Nach der Finanzkrise setzt die Inselrepublik wieder stärker auf die Landwirtschaft und auf Bioprodukte. Für die Bauern rechnet sich das kaum.

Man könnte meinen, auf den grünen Wiesen Irlands wachse das Gras von alleine. Doch wer James Grace auf seinem Hof im Süden des Landes besucht, lernt schnell, dass das mit dem Graswachstum eine Wissenschaft für sich ist. Jeden Sonntag läuft Grace seine 43 Weiden ab und misst, wie hoch die Halme gerade stehen. Die Werte trägt er in eine Tabelle auf seinem Computer ein. Sie zeigt ihm an, wo er seine Rinder in den nächsten Tagen am besten weiden lässt und wie viel er mähen kann, um Gras für den Winter zu trocknen. Außerdem nimmt Grace Bodenproben, analysiert, wie viel Dünger er ausbringen muss und welchen Anteil an Phosphor und Kalium der haben sollte. „Ich versuche, so viel Gras wachsen zu lassen, wie nur möglich“, sagt Grace. Denn je mehr davon auf seinen Wiesen wächst, desto mehr Rinder kann er füttern. Und desto eher kann er von seiner Arbeit leben.

* * * *

Anforderungen:
**1.** Beantworte zum Text über die Landwirtschaft in Irland diese Fragen:
(a) Worauf setzt die Inselrepublik nach der Finanzkrise wieder stärker?
(b) Wie viele Weiden läuft James Grace jeden Sonntag ab?
(c) Welche Anteile im Dünger nennt der Text?
**2.** Gib aus dem Text über die Landwirtschaft in Irland die Stelle zwischen „Man könnte meinen, auf“ und „seiner Arbeit leben.“ einschließlich wortgetreu wieder.
**3.** Schreibe den Text über die Landwirtschaft in Irland ab seinem letzten Satz weiter.
Die Daten haben keinen Bezug zum Text.

Datenauszug:
* * * *

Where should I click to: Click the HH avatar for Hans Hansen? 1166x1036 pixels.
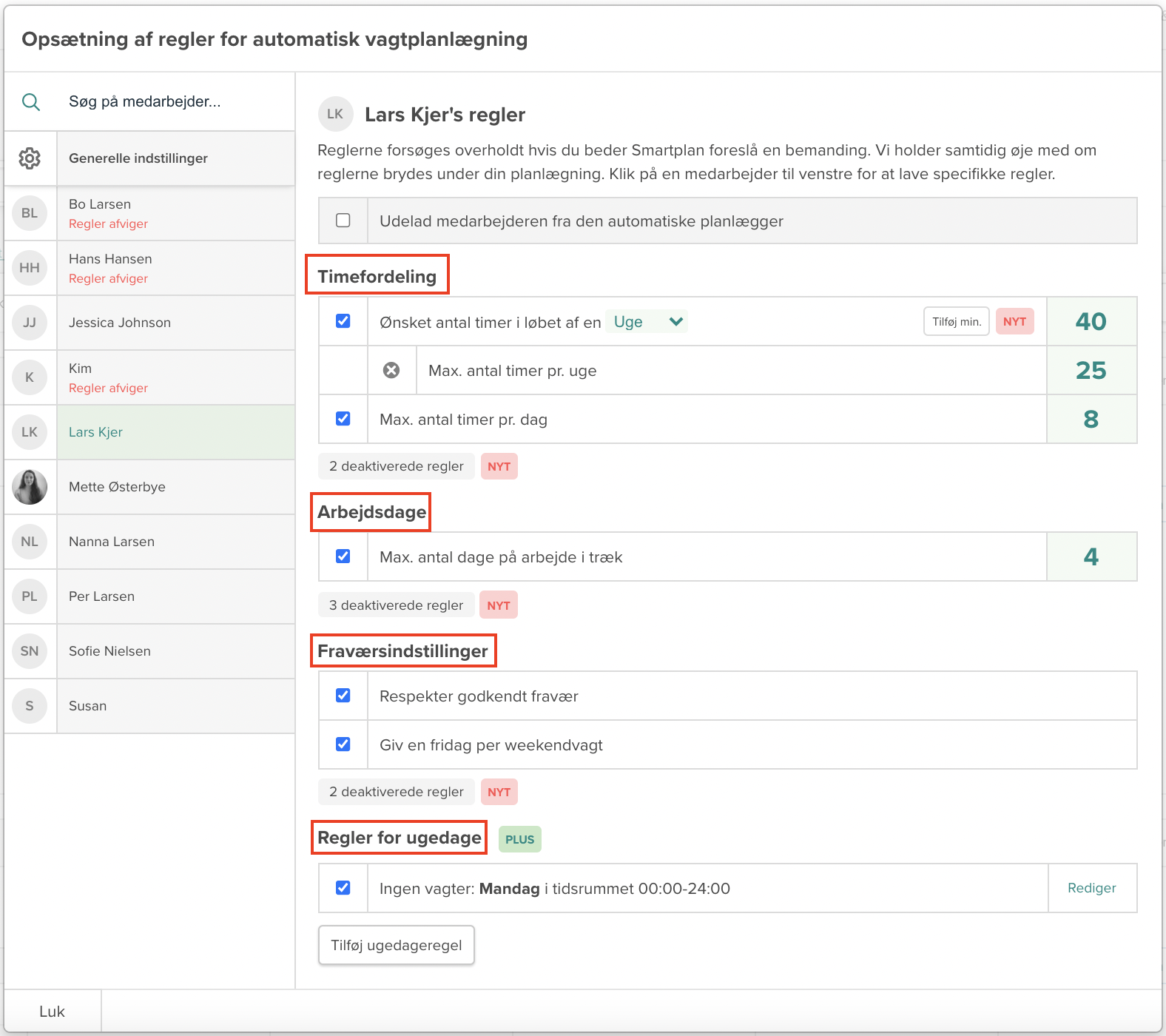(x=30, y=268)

* * * *

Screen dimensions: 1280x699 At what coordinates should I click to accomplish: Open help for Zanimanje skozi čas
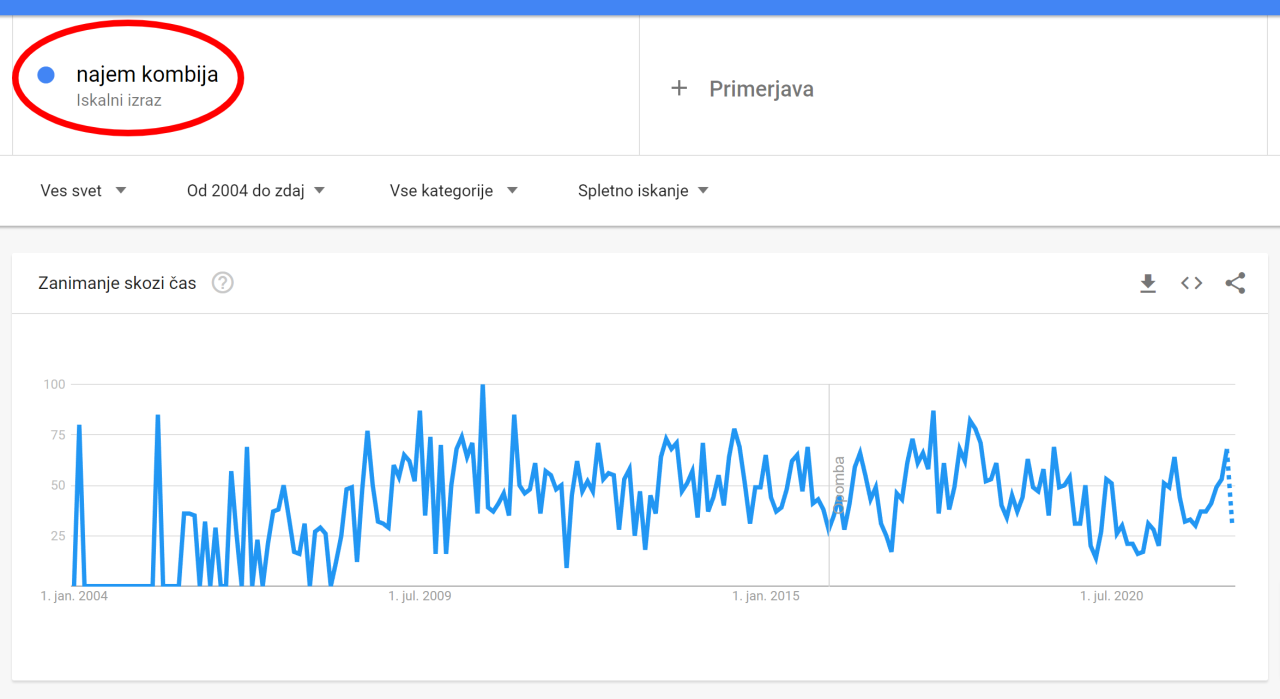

* * * *

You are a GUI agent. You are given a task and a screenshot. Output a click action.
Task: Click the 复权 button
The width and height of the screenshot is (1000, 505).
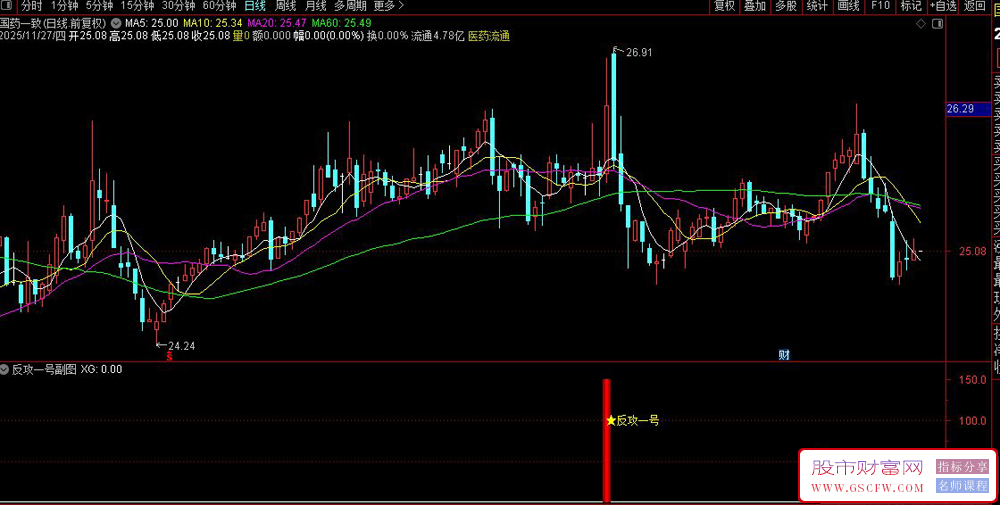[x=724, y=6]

* * * *

Antworten nacheinander:
**1.**
(a) Auf die Landwirtschaft und auf Bioprodukte.
(b) 43 Weiden.
(c) Phosphor und Kalium.

**2.**
Man könnte meinen, auf den grünen Wiesen Irlands wachse das Gras von alleine. Doch wer James Grace auf seinem Hof im Süden des Landes besucht, lernt schnell, dass das mit dem Graswachstum eine Wissenschaft für sich ist. Jeden Sonntag läuft Grace seine 43 Weiden ab und misst, wie hoch die Halme gerade stehen. Die Werte trägt er in eine Tabelle auf seinem Computer ein. Sie zeigt ihm an, wo er seine Rinder in den nächsten Tagen am besten weiden lässt und wie viel er mähen kann, um Gras für den Winter zu trocknen. Außerdem nimmt Grace Bodenproben, analysiert, wie viel Dünger er ausbringen muss und welchen Anteil an Phosphor und Kalium der haben sollte. „Ich versuche, so viel Gras wachsen zu lassen, wie nur möglich“, sagt Grace. Denn je mehr davon auf seinen Wiesen wächst, desto mehr Rinder kann er füttern. Und desto eher kann er von seiner Arbeit leben.

**3.**
"Food Harvest 2020" heißt der Plan der Regierung

Dabei sind die Ausgangsbedingungen hier im Süden Irlands für die Rinderzucht besonders gut. Die Grafschaft Kilkenny, in der Graces Hof liegt, ist bekannt für ihren fruchtbaren Boden. Die meisten Höfe sind seit Generationen in Familienbesitz. Etwa 120 000 Kleinbetriebe gibt es im Land. Die vom konservativen Premier Enda Kenny angeführte Regierung will den Agrarsektor in den kommenden sechs Jahren deutlich stärken. „Food Harvest 2020“, also Ernte 2020, hat sie ihren Masterplan genannt. Die Ziele sind hoch gesteckt: Die Exporte landwirtschaftlicher Produkte sollen jährlich um ein Drittel zulegen, so dass ihr Wert bis Ende 2020 die Marke von 12 Milliarden Euro erreicht. Der Export von Milchprodukten soll sich verdoppeln, und die Ausfuhren an Rindfleisch sollen um gut ein Fünftel ansteigen.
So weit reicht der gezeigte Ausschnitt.